*INSTRUCTIONS*:
a) Answer these questions using the SuperMemo algorithm page, one per line:
(i) Which SuperMemo version first implemented Algorithm SM-8?
(ii) What algorithm came right before Algorithm SM-8?
(iii) By what range might the upgrade increase the speed of learning?
b) Reproduce the part of the SuperMemo algorithm page that starts at the words "Historic note: earlier" and ends after the words "and forgetting curves.".
c) Carry on the SuperMemo algorithm page from the point where it stops.

*DOCUMENT PASSAGE*:
Algorithm
used in SuperMemo 98 for Windows |
Dr P.A.Wozniak
Sep 10, 1995
Last updated: Feb 23, 1999 |
Below you will find a general outline of the sixth major
formulation of the repetition spacing algorithm used in SuperMemo. It is
referred to as Algorithm SM-8 since it was first implemented in SuperMemo
8. Although the increase in complexity of Algorithm SM-8 as compared with
its predecessor, Algorithm
SM-6, is incomparably greater than the expected benefit for the user,
there is a substantial theoretical and practical evidence that the increase
in the speed of learning resulting from the upgrade may fall into the range
from 30 to 50%.
Historic note: earlier releases of the algorithm
Although the presented algorithm may seem complex,
you should find it easier and more natural once you understand the evolution
of individual concepts such as E-Factor, matrix of optimum intervals, optimum
factors, and forgetting curves.

*INFORMATION SUPPLIED*:
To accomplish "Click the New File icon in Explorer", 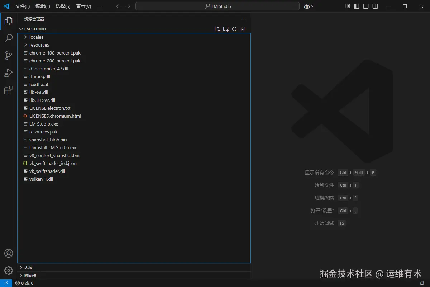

*ANSWERS TO THE TASKS*:
a)
(i) SuperMemo 8
(ii) Algorithm SM-6
(iii) From 30 to 50%

b)
Historic note: earlier releases of the algorithm
Although the presented algorithm may seem complex,
you should find it easier and more natural once you understand the evolution
of individual concepts such as E-Factor, matrix of optimum intervals, optimum
factors, and forgetting curves.

c)
-
1985 - Paper-and-pencil version of SuperMemo
is formulated (Algorithm
SM-0). Repetitions of whole pages of material proceed along a fixed
table of intervals. See also: Using
SuperMemo without a computer
-
1987 - First computer implementation makes it
possible to divide material into individual items. Items are classified
into difficulty categories by means of E-Factor.
Each difficulty category has its own optimum spacing of repetitions (Algorithm
SM-2)
-
1989 - SuperMemo
4 was able to modify the function of optimum intervals depending on
the student's performance (Algorithm
SM-4)
-
1989 - SuperMemo
5 replaced the matrix of optimum intervals with the matrix of optimal
factors (an optimum factor is the ratio between successive intervals).
This approach accelerated the modification of the function of optimum intervals
(Algorithm SM-5)
-
1991 - SuperMemo
6 derived optimal factors from forgetting curves plotted for each entry
of the matrix of optimum factors. This could dramatically speed up the
convergence of the function of optimum intervals to its ultimate value
(Algorithm SM-6)
-
1995 - SuperMemo 8 Pre-Release 1 capitalized
on data collected by users of SuperMemo 6 and SuperMemo 7 and added a number
of improvements that strengthened the theoretical validity of the function
of optimum intervals and made it possibility to accelerate its modification,
esp. in early stages of learning (Algorithm SM-8).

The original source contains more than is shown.